++++ RECORDS SUPPLIED

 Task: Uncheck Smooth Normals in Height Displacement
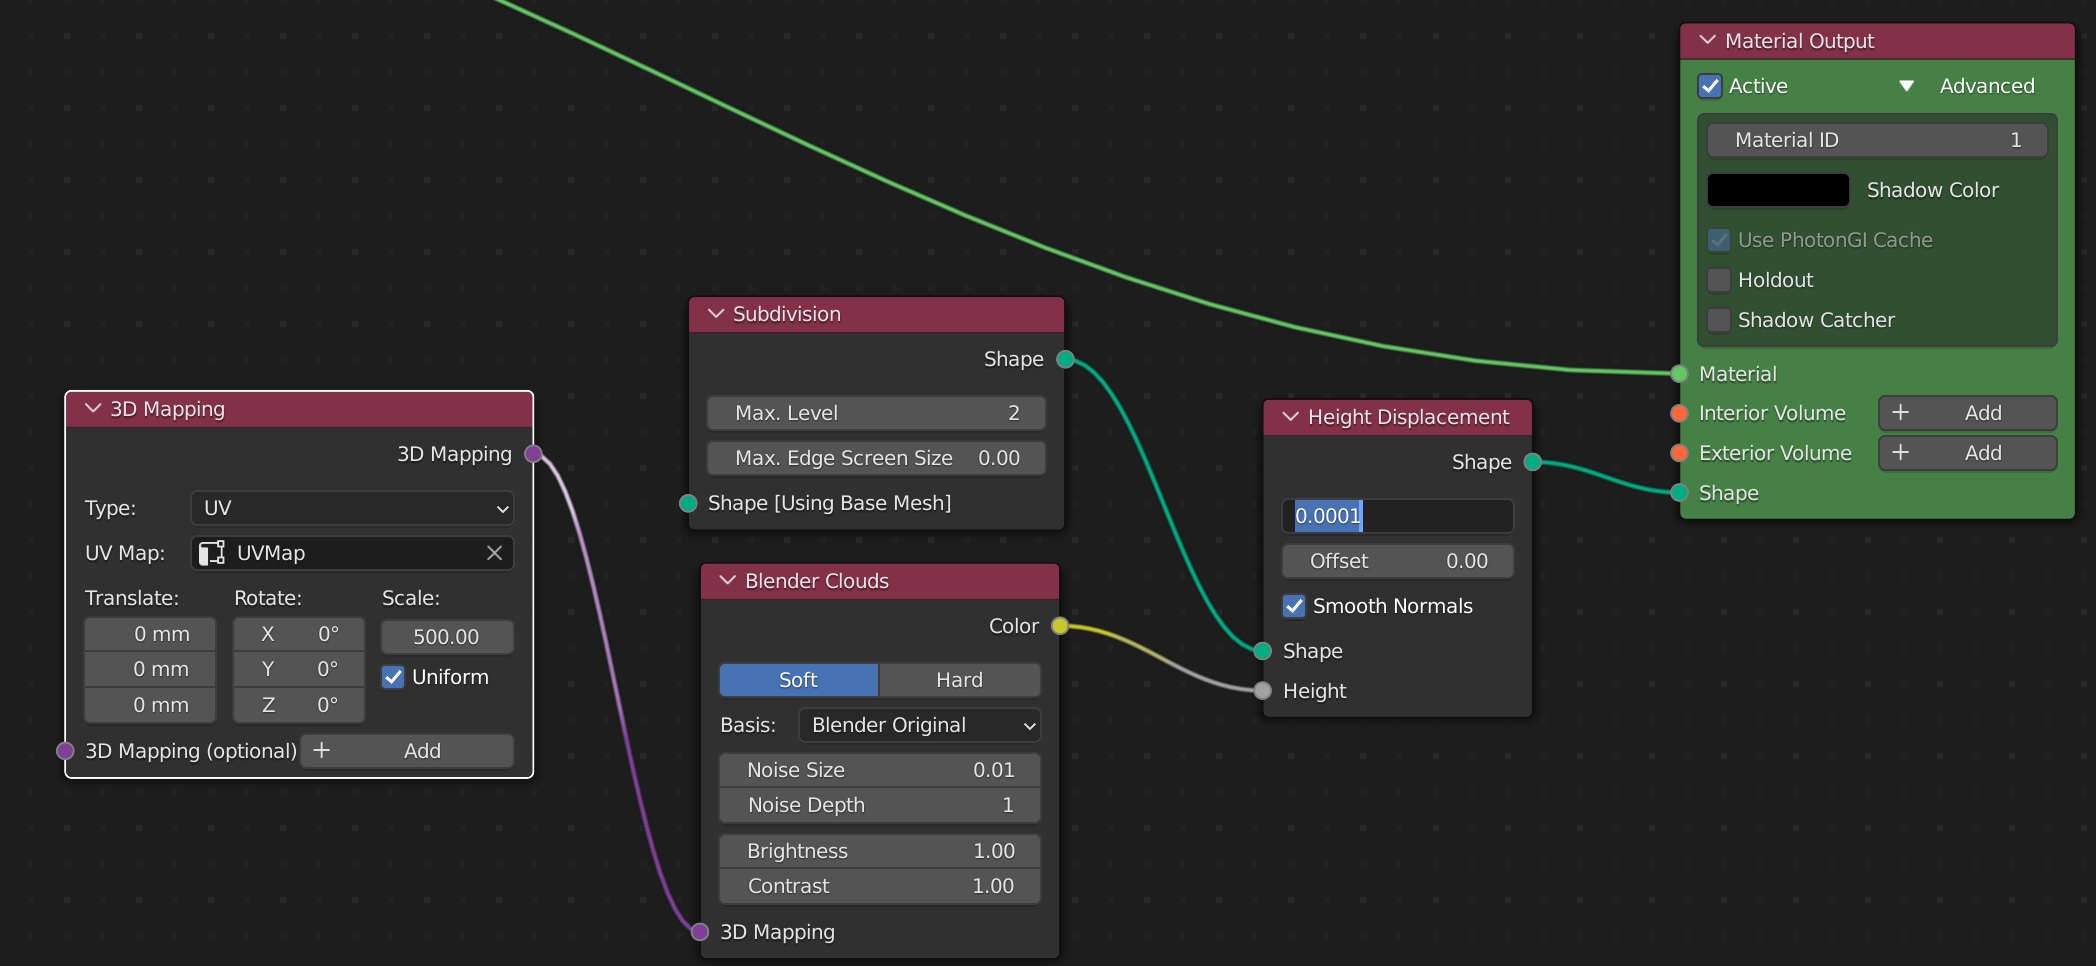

++++++++
++++ RECORDS SUPPLIED

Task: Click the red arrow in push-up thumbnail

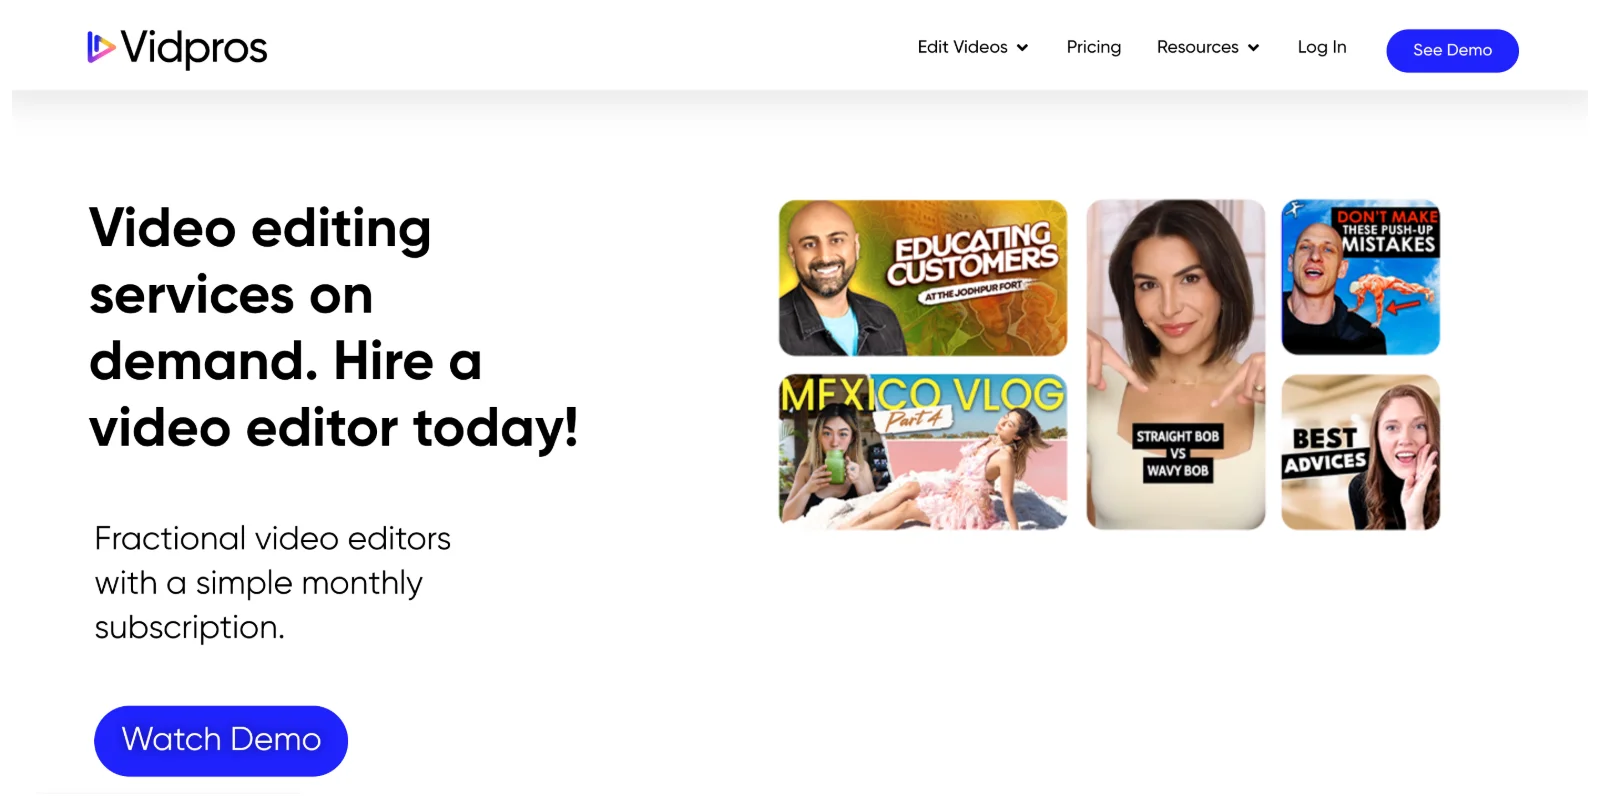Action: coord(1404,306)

++++++++
++++ RECORDS SUPPLIED

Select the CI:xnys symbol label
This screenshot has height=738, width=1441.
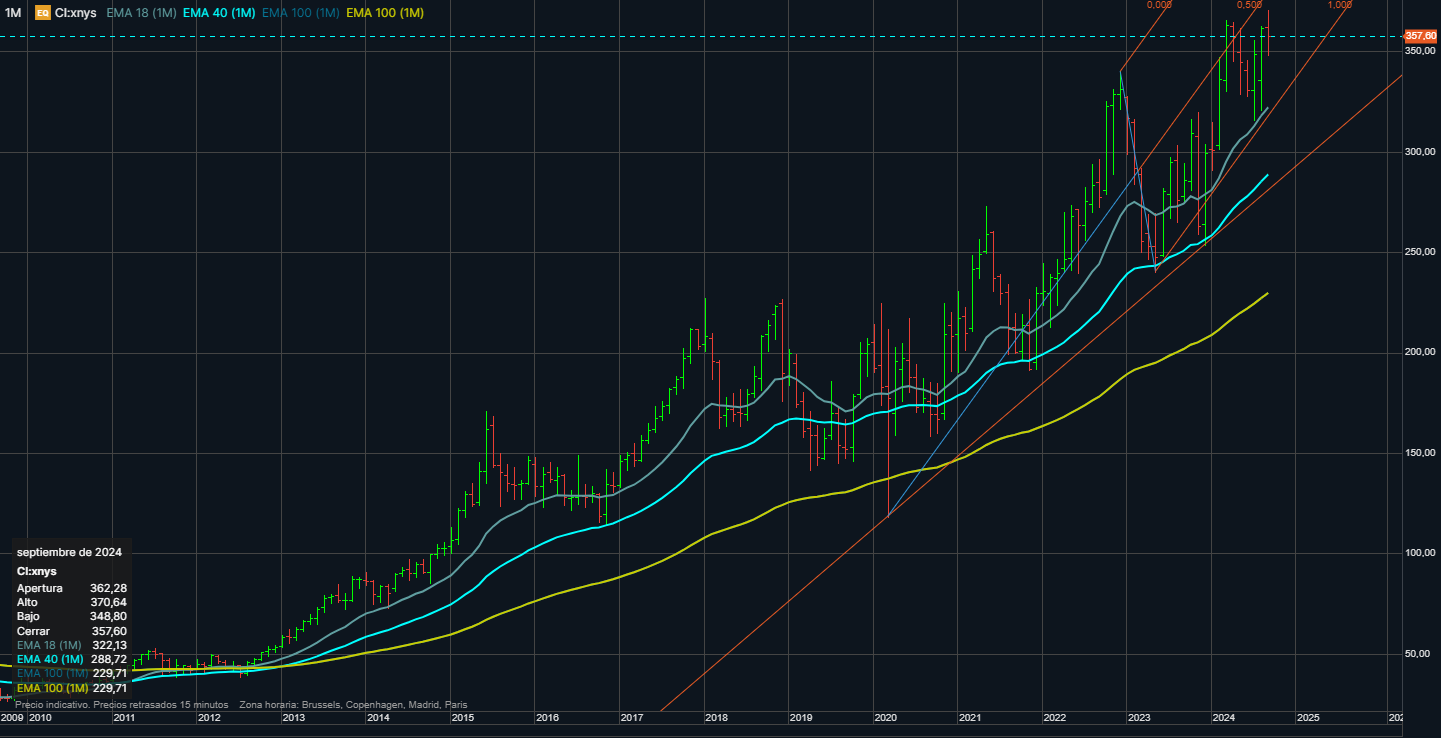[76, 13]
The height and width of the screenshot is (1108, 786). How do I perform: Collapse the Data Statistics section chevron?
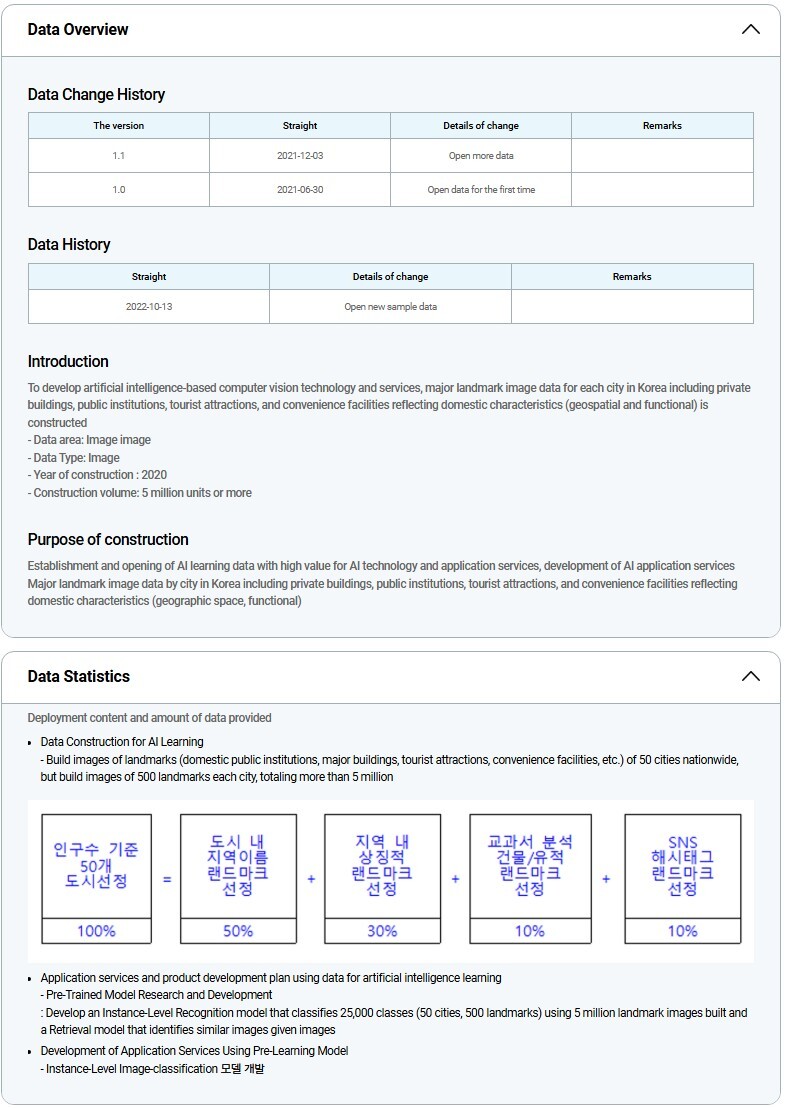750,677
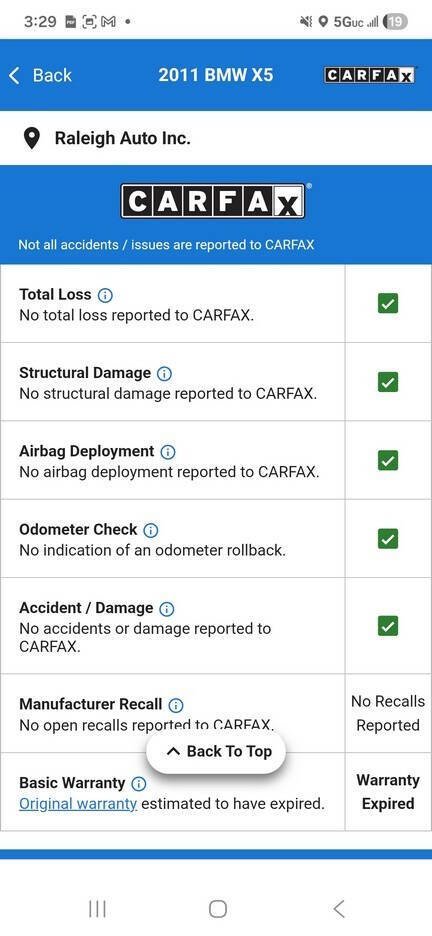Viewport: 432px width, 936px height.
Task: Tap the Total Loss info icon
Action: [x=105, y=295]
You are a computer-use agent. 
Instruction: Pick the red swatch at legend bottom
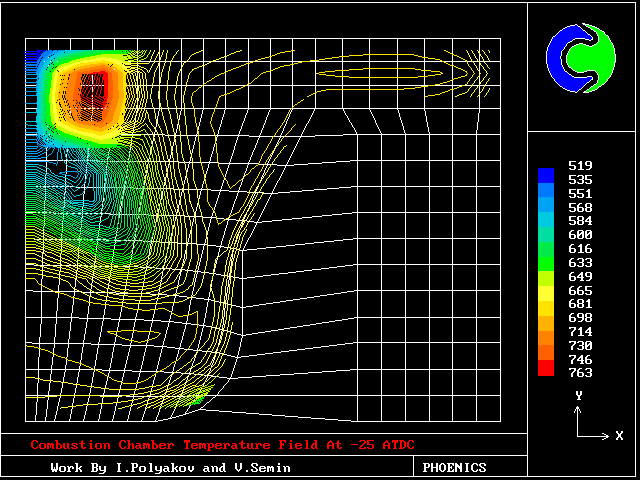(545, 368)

++++++++

## GOAL OF THE EXERCISE
The response must repeat exactly the lines above from the one with "The height and" through the one with "You are a computer-use agent.", including both, and must contain no pictures and no other text.

## ANSWER TO THIS TASK
The height and width of the screenshot is (1108, 786). How do I perform: Collapse the Data Statistics section chevron?
750,677
Viewport: 432px width, 936px height.
Task: Tap the Total Loss info icon
Action: [x=105, y=295]
You are a computer-use agent. 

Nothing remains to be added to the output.